Though tawdry now, and, like Tyrilla's face,
The specious front shines out with borrow'd grace;
Though pasteboards, glittering like a tinsell'd coat,
A rasa tabula within denote:

Yet, if a venal and corrupted age,

And modern vices should provoke thy rage;
If, warn'd once more by their impending fate,
A sinking country and an injured state,
Thy great assistance should again demand,
And call forth reason to defend the land;
Then shall we view these sheets with glad surprise,
Inspired with thought, and speaking to our eyes;
Each vacant space shall then, enrich'd, dispense
True force of eloquence, and nervous sense;
Inform the judgment, animate the heart,
And sacred rules of policy impart.

The spangled covering, bright with splendid ore,
Shall cheat the sight with empty show no more;
But lead us inward to those golden mines,
Where all thy soul in native lustre shines.
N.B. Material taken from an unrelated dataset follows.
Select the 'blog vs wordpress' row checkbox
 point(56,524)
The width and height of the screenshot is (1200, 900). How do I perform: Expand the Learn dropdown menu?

So when the eye surveys some lovely fair,
With bloom of beauty graced, with shape and air;
How is the rapture heighten'd, when we find
Her form excell'd by her celestial mind!

VERSES

LEFT WITH A SILVER STANDISH ON THE DEAN OF ST. PATRICK'S DESK, ON HIS BIRTH

DAY. BY DR. DELANY.

HITHER from Mexico I came,
To serve a proud Iernian dame :
Was long submitted to her will;
At length she lost me at quadrille.
Through various shapes I often pass'd,
Still hoping to have rest at last;
And still ambitious to obtain
Admittance to the patriot Dean;
And sometimes got within his door,
But soon turn'd out to serve the poor:1
Not strolling Idleness to aid,
But honest Industry decay'd.

At length an artist purchased me,
And wrought me to the shape you see.
This done, to Hermes I applied:
"O Hermes! gratify my pride;
Be it my fate to serve a sage,
The greatest genius of his age;
That matchless pen let me supply,
Whose living lines will never die!"

"I grant your suit," the God replied,
And here he left me to reside.

1 Alluding to five hundred pounds lent by the Dean without interest, to poor tradesmen.-F.

VERSES

OCCASIONED BY THE FOREGOING PRESENTS.

A PAPER BOOK is sent by Boyle,
Too neatly guilt for me to soil.
Delany sends a silver standish,
When I no more a pen can brandish,
Let both around my tomb be placed:
As trophies of a Muse deceased;
And let the friendly lines they writ,
In praise of long departed wit,
Be graved on either side in columns,
More to my praise than all my volumes,
To burst with envy, spite, and rage,
The Vandals of the present age.

VERSES

SENT TO THE DEAN WITH AN EAGLE QUILL,

ON HEARING OF THE PRESENTS

BY THE EARL OF ORRERY AND DR. DELANY.

BY MRS. PILKINGTON.

SHALL then my kindred all my glory claim,
And boldly rob me of eternal fame?
To every art my gen'rous aid I lend,
To music, painting, poetry, a friend.